Neck computed tomography(CT) with enhancement revealed swelling at the left epiglottis and aryepiglottic fold ( Fig. 4 ). However, there was no definite enhanced mass lesion. Laryngoscopic findings, the results of laboratory tests and CT findings might imply multiple cranial nerve neuropathies not by tumorous condition, malignant infiltration or other infection, but by viral infection, especially VZV. I started antiviral therapy by Intravenous acyclovir and corticosteroids, after a viral infection workup consisting of a serologic immunoglobulin (Ig) titer of VZV IgM and IgG were performed. A prednisone regimen of 0.5 mg/kg of body weight was given twice daily, once in the morning and once in the evening. After a full dose daily for 7 days, dose was decreased to half daily for 7 days, then decreased to another half dose daily for 7 days, and then discontinued.
Initially VZV IgM antibody was not detected, whereas VZV IgG concentrations reached 10.80 [negative < 0.80 index]. Follow up exam revealed VZV IgM concentration was 3.46 [negative < 0.80 index], and VZV IgG concentrations increased to 11.29 [negative < 0.80 index].
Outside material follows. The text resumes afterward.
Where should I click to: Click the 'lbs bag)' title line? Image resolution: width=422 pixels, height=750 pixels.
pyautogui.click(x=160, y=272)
Two days after admission, she complained of left facial weakness. Neurological examination revealed left facial palsy with House–Brackmann (HB) grade IV. After a total 10-day course of acyclovir and 21-day course of corticosteroid treatment, the patient had improved odynophagia and healed mucosal lesions of the larynx and pharynx. Six months after discharge, she presented with incomplete recovery of facial palsy with HB grade III and much improved dysphagia and hoarseness, whereas left side vocal palsy remained persistent. In the laryngoscopic glottal closure was compensated but incomplete.